REMA triggered a slew of proposals from think-tanks, consultancies and trade bodies. DESNZ is currently picking through these and is expected to launch the next phase of REMA consultation imminently. However, a less discussed aspect in all of this is the potential role of using carbon pricing rather than subsidy mechanisms to promote renewable sources.

A recent policy paper from the Regulatory Assistance Project (RAP) found that subsidies perpetuate price cannibalisation and impede investment in merchant projects. This “locks policymakers into a further cycle of subsidy, which must encompass more and more sectors — such as flexibility and energy efficiency — to ensure a level playing field.”

“Price cannibalisation is a feature of excessive reliance on subsidies to roll out variable renewables,” the study states. Instead, it proposes a hybrid approach of robust carbon pricing combined with “smart” design of renewables support that unlocks flexibility, preserves market signals for renewables deployment and supports a least-cost transition with minimal government intervention.

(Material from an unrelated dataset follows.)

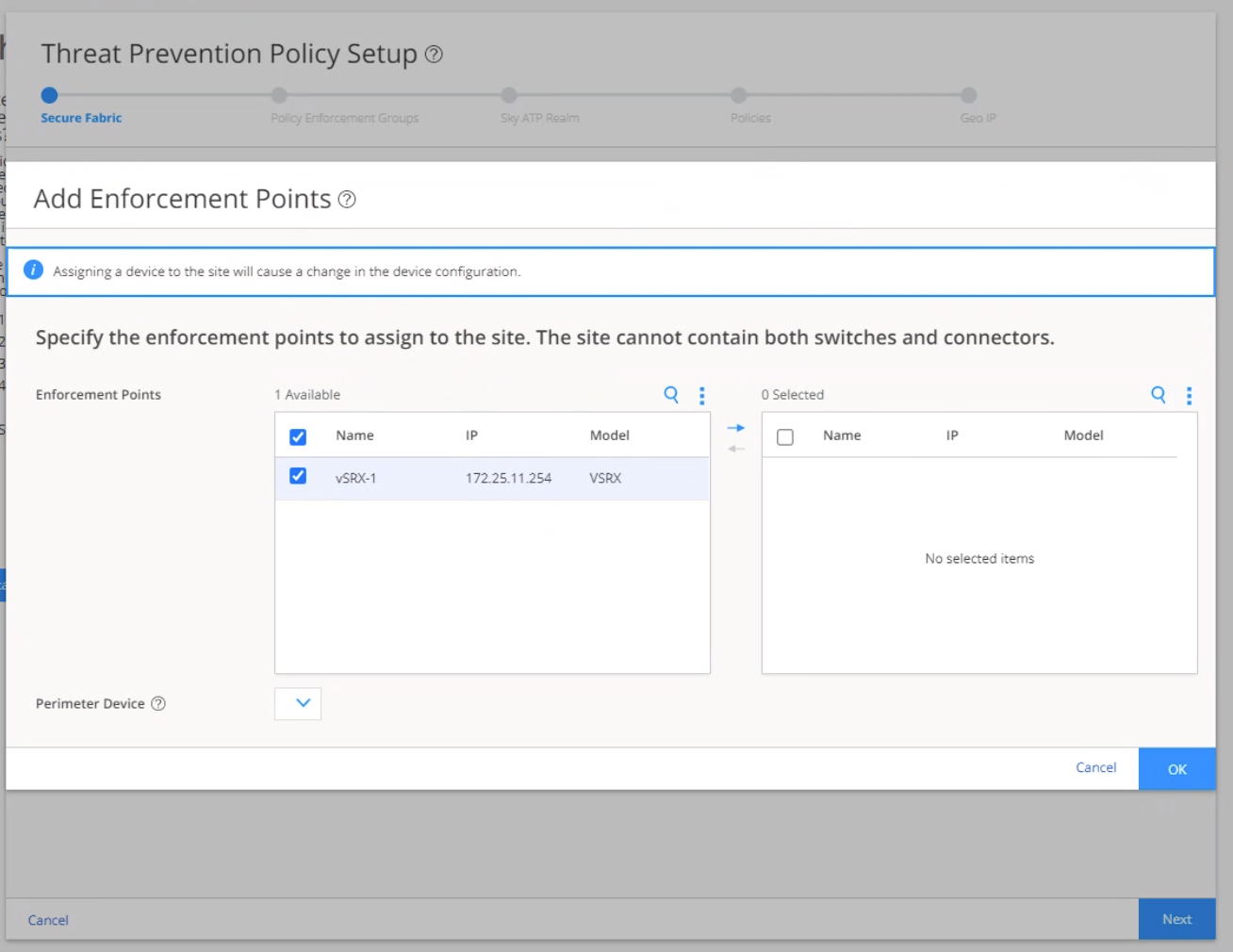Open more options menu for Selected list
Viewport: 1233px width, 952px height.
(1189, 396)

“With such an approach, price cannibalisation need not be inevitable: the distribution of hours per year in which wind and solar recoup their costs need not change radically as the carbon budget is lowered,” RAP concluded.

The UK is not quite set on this trajectory, although REMA offers an opportunity to pursue it. Carbon prices on the UK Emissions Trading Scheme (UK ETS) have collapsed dramatically since March 2023, opening a large discount to the EU ETS. But REMA ruled out changes to carbon pricing policy from the outset because the UK ETS covers a wide range of economic sectors beyond electricity generation.

DESNZ anticipates that “the carbon price will increase as the economy decarbonises” but is focussing on “additional policy levers” to deliver its target of a decarbonised power sector by 2035.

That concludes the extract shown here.